### EXERCISE DIRECTIONS
Starting with the line that contains "At what coordinates should I click to accomplish: Uncheck" and stopping after the line that contains "Task: Pick the", return each line below exactly as written, with no others.

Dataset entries

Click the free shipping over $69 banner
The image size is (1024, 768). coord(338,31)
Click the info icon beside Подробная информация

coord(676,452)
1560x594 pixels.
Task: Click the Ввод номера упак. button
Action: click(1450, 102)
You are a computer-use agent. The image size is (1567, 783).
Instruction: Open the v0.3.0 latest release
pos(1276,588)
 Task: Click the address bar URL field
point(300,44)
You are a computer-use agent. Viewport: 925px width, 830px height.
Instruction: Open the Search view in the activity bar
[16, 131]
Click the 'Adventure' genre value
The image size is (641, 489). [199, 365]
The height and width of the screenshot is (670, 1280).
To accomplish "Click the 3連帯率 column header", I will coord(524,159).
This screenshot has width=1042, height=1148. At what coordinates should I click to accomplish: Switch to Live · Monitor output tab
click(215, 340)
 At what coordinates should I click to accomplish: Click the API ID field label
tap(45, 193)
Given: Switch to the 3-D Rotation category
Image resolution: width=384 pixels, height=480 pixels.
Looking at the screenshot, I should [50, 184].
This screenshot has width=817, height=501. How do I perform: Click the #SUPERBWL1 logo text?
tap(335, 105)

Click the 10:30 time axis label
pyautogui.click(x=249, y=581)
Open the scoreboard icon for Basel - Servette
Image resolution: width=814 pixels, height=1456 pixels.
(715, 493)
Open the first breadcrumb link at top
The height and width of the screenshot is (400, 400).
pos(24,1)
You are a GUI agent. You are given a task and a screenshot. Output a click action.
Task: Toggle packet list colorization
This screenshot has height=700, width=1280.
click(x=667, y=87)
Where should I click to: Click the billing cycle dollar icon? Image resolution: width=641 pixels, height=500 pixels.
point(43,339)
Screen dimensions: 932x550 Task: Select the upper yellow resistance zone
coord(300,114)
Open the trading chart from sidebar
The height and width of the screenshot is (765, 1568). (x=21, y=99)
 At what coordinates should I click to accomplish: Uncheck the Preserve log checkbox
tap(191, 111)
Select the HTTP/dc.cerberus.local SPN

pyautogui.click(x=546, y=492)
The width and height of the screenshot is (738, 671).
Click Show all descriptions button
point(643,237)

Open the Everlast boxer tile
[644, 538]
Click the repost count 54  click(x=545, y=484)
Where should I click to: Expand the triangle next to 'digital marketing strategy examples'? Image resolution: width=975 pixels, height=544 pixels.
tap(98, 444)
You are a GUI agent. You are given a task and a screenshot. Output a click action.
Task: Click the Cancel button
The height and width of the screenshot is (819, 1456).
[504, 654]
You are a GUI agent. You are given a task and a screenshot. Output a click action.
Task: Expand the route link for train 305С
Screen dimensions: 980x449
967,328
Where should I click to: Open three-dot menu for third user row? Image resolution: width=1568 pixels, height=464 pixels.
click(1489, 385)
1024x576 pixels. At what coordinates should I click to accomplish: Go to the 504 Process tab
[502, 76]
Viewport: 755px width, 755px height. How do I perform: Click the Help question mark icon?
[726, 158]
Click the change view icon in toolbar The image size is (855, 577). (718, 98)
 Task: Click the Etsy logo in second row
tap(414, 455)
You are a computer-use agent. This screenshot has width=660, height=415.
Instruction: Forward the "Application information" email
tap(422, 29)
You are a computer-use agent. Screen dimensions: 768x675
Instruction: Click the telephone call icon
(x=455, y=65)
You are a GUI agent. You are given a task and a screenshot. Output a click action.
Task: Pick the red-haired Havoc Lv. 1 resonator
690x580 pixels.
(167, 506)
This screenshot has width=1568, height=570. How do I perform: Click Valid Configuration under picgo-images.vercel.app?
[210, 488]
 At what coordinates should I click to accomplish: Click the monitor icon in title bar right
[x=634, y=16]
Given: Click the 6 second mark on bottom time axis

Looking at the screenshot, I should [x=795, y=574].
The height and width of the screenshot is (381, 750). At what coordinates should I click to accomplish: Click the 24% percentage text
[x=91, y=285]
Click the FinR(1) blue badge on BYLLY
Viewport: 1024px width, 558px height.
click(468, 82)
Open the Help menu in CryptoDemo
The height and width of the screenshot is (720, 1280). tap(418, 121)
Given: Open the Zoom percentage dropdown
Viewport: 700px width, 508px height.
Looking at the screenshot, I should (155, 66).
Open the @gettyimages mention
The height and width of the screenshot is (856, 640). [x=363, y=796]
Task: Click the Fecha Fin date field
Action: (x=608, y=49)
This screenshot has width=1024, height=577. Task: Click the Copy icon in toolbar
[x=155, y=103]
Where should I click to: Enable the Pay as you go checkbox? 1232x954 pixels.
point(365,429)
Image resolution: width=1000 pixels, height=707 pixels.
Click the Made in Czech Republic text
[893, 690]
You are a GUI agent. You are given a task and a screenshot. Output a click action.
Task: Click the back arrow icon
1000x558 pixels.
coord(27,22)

### WORKED SOLUTION
 At what coordinates should I click to accomplish: Uncheck the Preserve log checkbox
tap(191, 111)
Select the HTTP/dc.cerberus.local SPN

pyautogui.click(x=546, y=492)
The width and height of the screenshot is (738, 671).
Click Show all descriptions button
point(643,237)

Open the Everlast boxer tile
[644, 538]
Click the repost count 54  click(x=545, y=484)
Where should I click to: Expand the triangle next to 'digital marketing strategy examples'? Image resolution: width=975 pixels, height=544 pixels.
tap(98, 444)
You are a GUI agent. You are given a task and a screenshot. Output a click action.
Task: Click the Cancel button
The height and width of the screenshot is (819, 1456).
[504, 654]
You are a GUI agent. You are given a task and a screenshot. Output a click action.
Task: Expand the route link for train 305С
Screen dimensions: 980x449
967,328
Where should I click to: Open three-dot menu for third user row? Image resolution: width=1568 pixels, height=464 pixels.
click(1489, 385)
1024x576 pixels. At what coordinates should I click to accomplish: Go to the 504 Process tab
[502, 76]
Viewport: 755px width, 755px height. How do I perform: Click the Help question mark icon?
[726, 158]
Click the change view icon in toolbar The image size is (855, 577). (718, 98)
 Task: Click the Etsy logo in second row
tap(414, 455)
You are a computer-use agent. This screenshot has width=660, height=415.
Instruction: Forward the "Application information" email
tap(422, 29)
You are a computer-use agent. Screen dimensions: 768x675
Instruction: Click the telephone call icon
(x=455, y=65)
You are a GUI agent. You are given a task and a screenshot. Output a click action.
Task: Pick the red-haired Havoc Lv. 1 resonator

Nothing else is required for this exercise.